Maybe the dishwasher is dying and this becomes a kitchen project – new dishwasher, maybe redo the countertops while you’re at it. The project tracks the budget, the status, and links to all the quotes you’re collecting. The contractor’s invoice gets attached as a document, stored right in the database alongside the appliance manual and the warranty PDF.
Or maybe it’s not the dishwasher at all. You pull off a piece of trim and discover ants – not a recurring maintenance task, not a multi-month project, just an urgent thing that needs handling now. That’s an incident. You log the severity, the date you noticed it, and optionally link it to the appliance or vendor involved. When the exterminator resolves it, you mark it done and the record stays for next time something crawls out of the woodwork.
Those are two threads through the data, starting from a weird noise and an unwelcome discovery.
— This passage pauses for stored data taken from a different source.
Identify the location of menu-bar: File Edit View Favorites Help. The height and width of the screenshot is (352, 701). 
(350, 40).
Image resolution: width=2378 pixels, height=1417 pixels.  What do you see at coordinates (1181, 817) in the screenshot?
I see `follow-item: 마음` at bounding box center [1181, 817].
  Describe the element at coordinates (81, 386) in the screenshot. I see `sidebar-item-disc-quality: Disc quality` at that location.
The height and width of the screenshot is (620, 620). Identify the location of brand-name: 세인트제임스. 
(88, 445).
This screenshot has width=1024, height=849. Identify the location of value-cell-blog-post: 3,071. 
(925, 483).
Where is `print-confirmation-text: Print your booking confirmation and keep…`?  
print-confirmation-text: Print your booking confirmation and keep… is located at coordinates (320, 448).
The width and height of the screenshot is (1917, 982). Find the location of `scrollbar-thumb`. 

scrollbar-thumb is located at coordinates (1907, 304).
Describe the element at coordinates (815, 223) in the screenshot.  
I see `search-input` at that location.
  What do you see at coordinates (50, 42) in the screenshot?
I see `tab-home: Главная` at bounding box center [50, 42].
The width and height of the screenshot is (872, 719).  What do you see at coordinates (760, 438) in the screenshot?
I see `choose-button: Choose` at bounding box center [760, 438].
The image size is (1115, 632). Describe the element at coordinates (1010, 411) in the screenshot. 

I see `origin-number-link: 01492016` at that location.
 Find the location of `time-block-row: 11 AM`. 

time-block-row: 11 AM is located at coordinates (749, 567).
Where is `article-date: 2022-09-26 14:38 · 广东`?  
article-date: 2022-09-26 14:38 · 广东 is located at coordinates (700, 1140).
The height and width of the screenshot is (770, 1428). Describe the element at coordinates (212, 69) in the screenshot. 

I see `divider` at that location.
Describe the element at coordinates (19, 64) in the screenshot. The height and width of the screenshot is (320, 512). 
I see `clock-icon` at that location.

Everything links together, and those links feed the dashboard that gives you the big picture on startup: open incidents, overdue maintenance, active projects, and expiring warranties. If nothing needs attention, it’s empty. Silence means your house is behaving itself.
Needless to say, the demo house is not behaving itself.

There’s also an optional LLM chat feature that can answer questions about your data, powered by a local model via Ollama or any OpenAI-compatible API. It’s fun to poke at, but it’s not load-bearing – every feature works fully without it. It’s also the only part that phones home, and only to servers you configure.
Try it#
go install github.com/cpcloud/micasa/cmd/micasa@latest
micasa --demo # sample data to poke around with
micasa # start fresh with your own house
Linux, macOS, and Windows. Binaries on the releases page if you don’t have Go installed.